Ioan Grillo and Juan Alberto Cedillo
The Zetas unleashed a campaign of terror, dissolving hundreds of bodies in metal barrels, burning a packed casino and hurling grenades at families celebrating Mexican independence day. The Jalisco New Generation Cartel shot down a military helicopter, sowed graves with hundreds of corpses and set off dozens of IED’s. The so-called “Guadalajara Cartel” tortured and murdered DEA agent Enrique “Kiki” Camarena, and U.S. agents had been trying to get their hands on its capo Rafael Caro Quintero since 1985.

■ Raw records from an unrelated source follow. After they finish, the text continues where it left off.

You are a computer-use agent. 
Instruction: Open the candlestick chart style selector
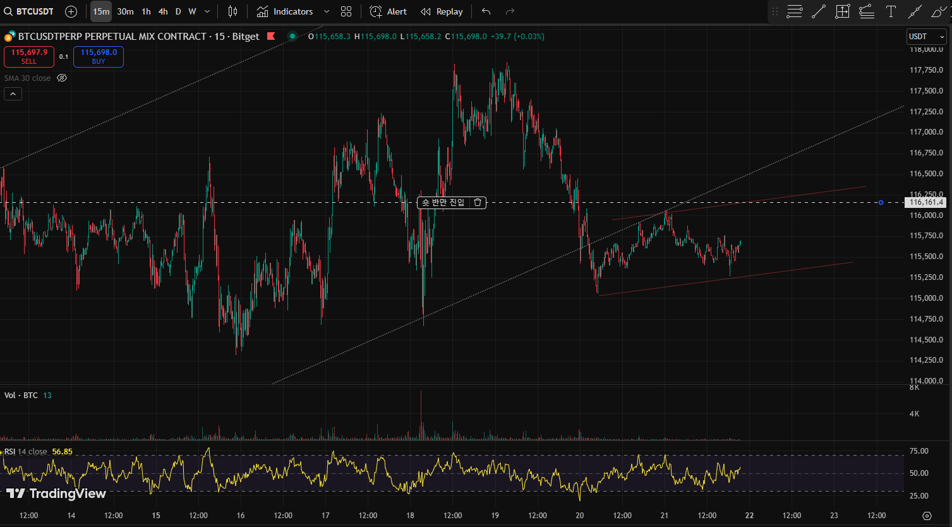[232, 11]
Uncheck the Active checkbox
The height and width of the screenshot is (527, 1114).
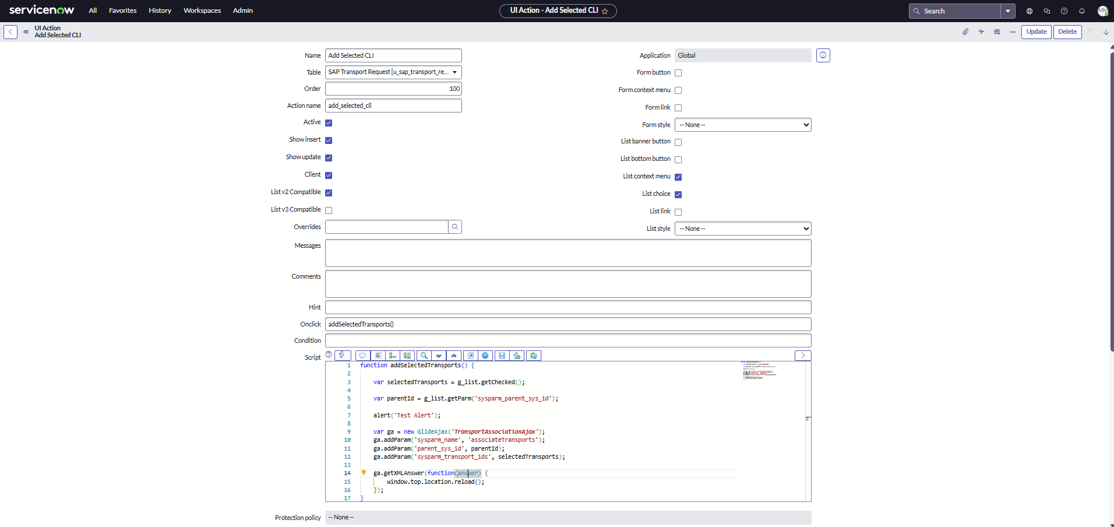point(329,123)
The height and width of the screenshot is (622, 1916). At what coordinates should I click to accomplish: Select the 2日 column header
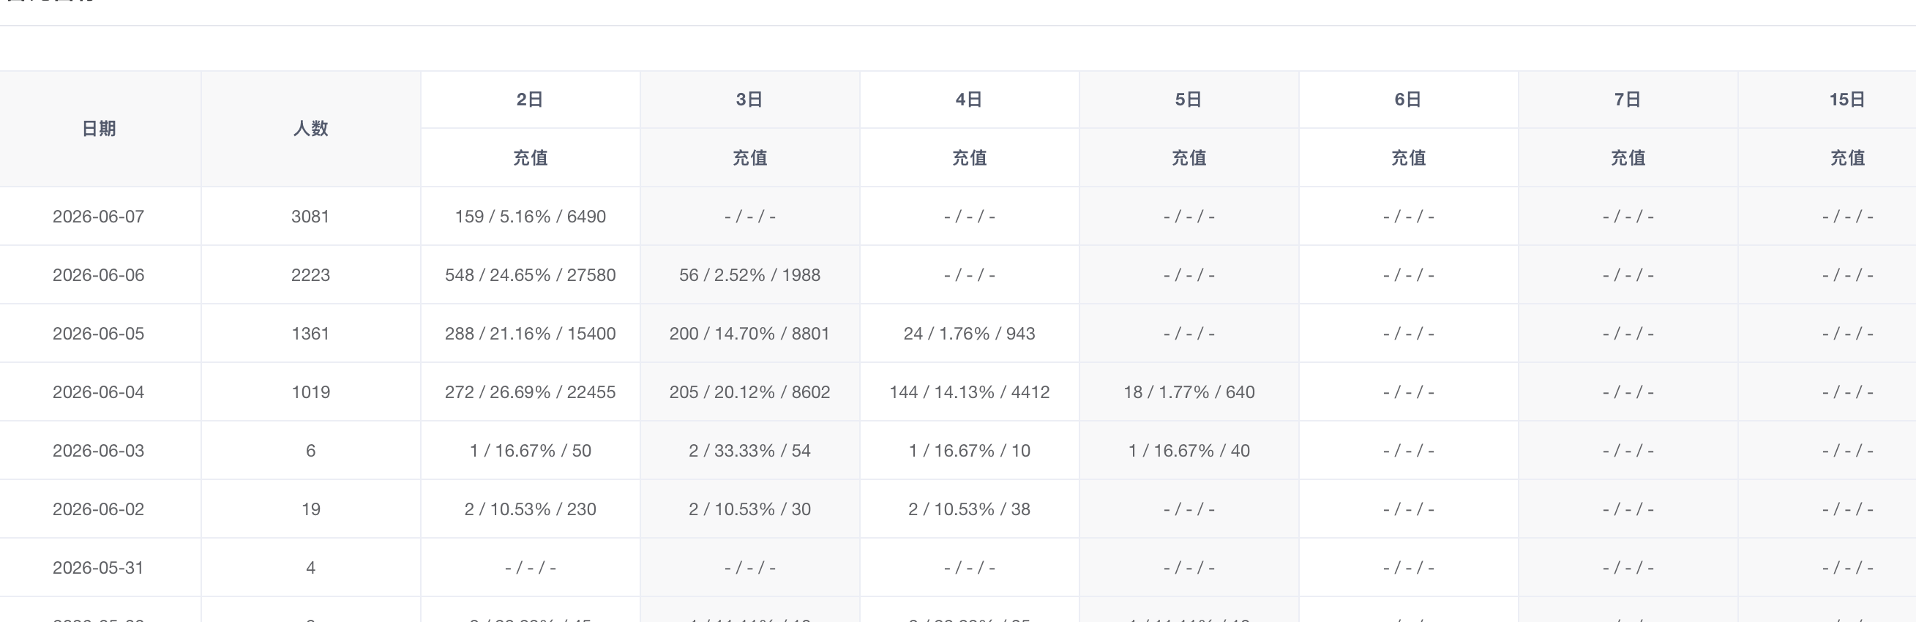(530, 100)
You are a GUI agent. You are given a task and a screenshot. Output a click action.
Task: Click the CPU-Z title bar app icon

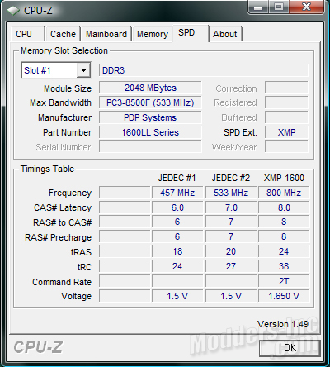click(x=13, y=11)
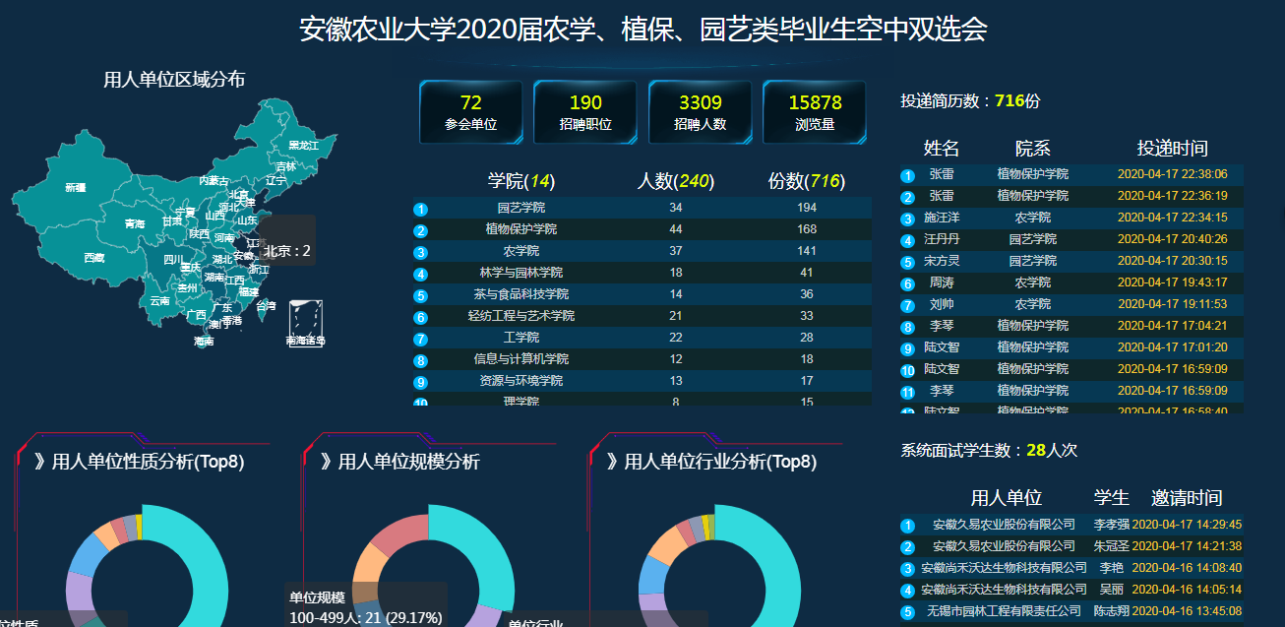1285x627 pixels.
Task: Click number 2 badge beside 安徽久易农业 朱冠圣
Action: [x=907, y=547]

This Thursday, Mexico’s attorney general’s office announced it was handing bosses from all these mobs, among a total of 29 top cartel figures, to the United States in an unprecedented mass extradition. The narcos were being flown on Mexican military planes throughout Thursday morning and afternoon to destinations including Washington, Chicago, Houston, New York, Phoenix and San Antonio.

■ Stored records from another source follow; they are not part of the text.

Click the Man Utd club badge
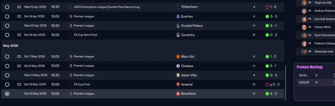335x106 pixels. click(x=178, y=57)
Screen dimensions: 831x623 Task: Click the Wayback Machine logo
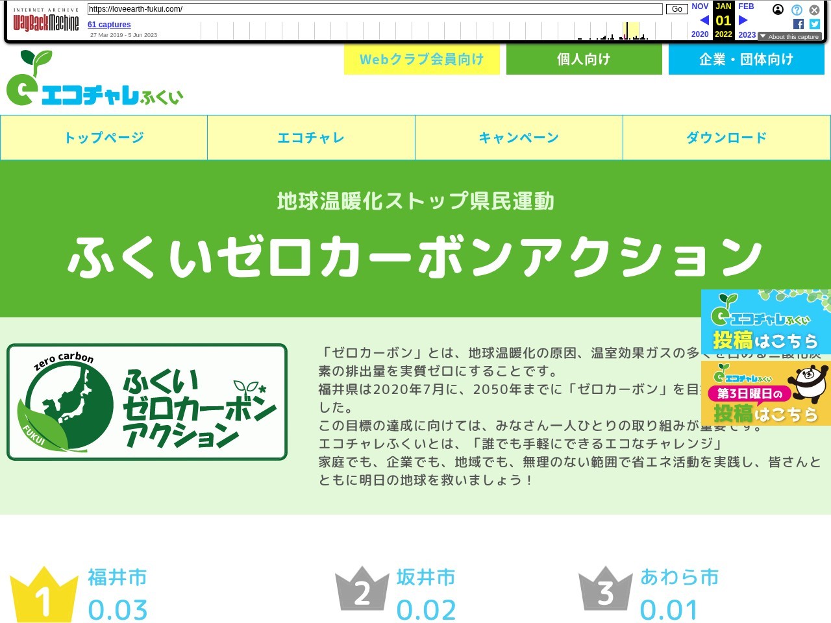(x=46, y=23)
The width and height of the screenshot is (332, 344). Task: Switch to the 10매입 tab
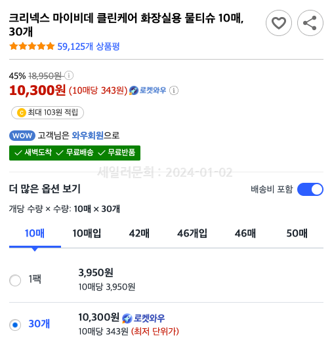(x=87, y=233)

The “mega narco extradition” took place right as a Mexican delegation including its foreign secretary Juan Ramón de la Fuente and security czar Omar García Harfuch was in Washington to talk with Secretary of State Marco Rubio. It comes amid President Donald Trump threatening again to impose tariffs on Mexican goods as a punishment for fentanyl trafficking, and the U.S. State Department designating six cartels as foreign terrorist organizations.
“This is the highest number of extraditions [in one day] in the history of Mexico, without question. This is historic. It’s a very bold move,” Mike Vigil, former head of the DEA’s international operations, told CrashOut. “These guys unleashed a river of blood…Everybody is elated with the extraditions.”
Mexican President Claudia Sheinbaum, who is riding high with an 80 percent approval rating, showed daring and determination to push through such an operation. To secure some of the extraditions, including key figures such the eighties narco boss Caro Quintero and the Zeta leaders, Z-40 and Z-42, prosecutors would have to bulldoze over various injunctions (known in Mexico as “amparos.”)
There were even questions whether some of the figures had begun an extradition process at all. Furthermore, a U.S. statement indicated that some of those flown over, including Caro Quintero, could face the death penalty. Normally, that would been excluded as part of the extradition agreement but that doesn’t appear to be the case. In fact there was a question of whether this could be called an “extradition” at all and officials were using the term of Transfer into U.S. custody.
Juan Manuel Delgado, lawyer for Miguel Ángel Treviño (who the Mexican government says is Z-40), told CrashOut the extradition of his client would trample on the legal process and mean that Mexico had “a total absence of sovereignty,” in the face of U.S. demands.
“National legislation does not allow a [Mexican citizen] to be expelled from the country,” he said. “This would mean a total absence of sovereignty and total absence of the rule of law.”
Video that I received at 20-05 said to show Rafael Caro Quintero arriving in New York
However, it’s hard for the Mexican opposition to condemn extraditions of such brutal capos, even if they are legally questionable. The Zetas were founded by former members of the Mexican special forces and Z-40 was a car thief who joined them and rose to the top. The Zetas are blamed for brutal massacres in Allende, Coahuila, where more than 400 people, from children to grand parents, could have been killed, many with their bodies dissolved in acids.
Silvia Garza, who lost an incredible 17 family members in those massacres told CrashOut the extraditions “were the best news I have had in 14 years.”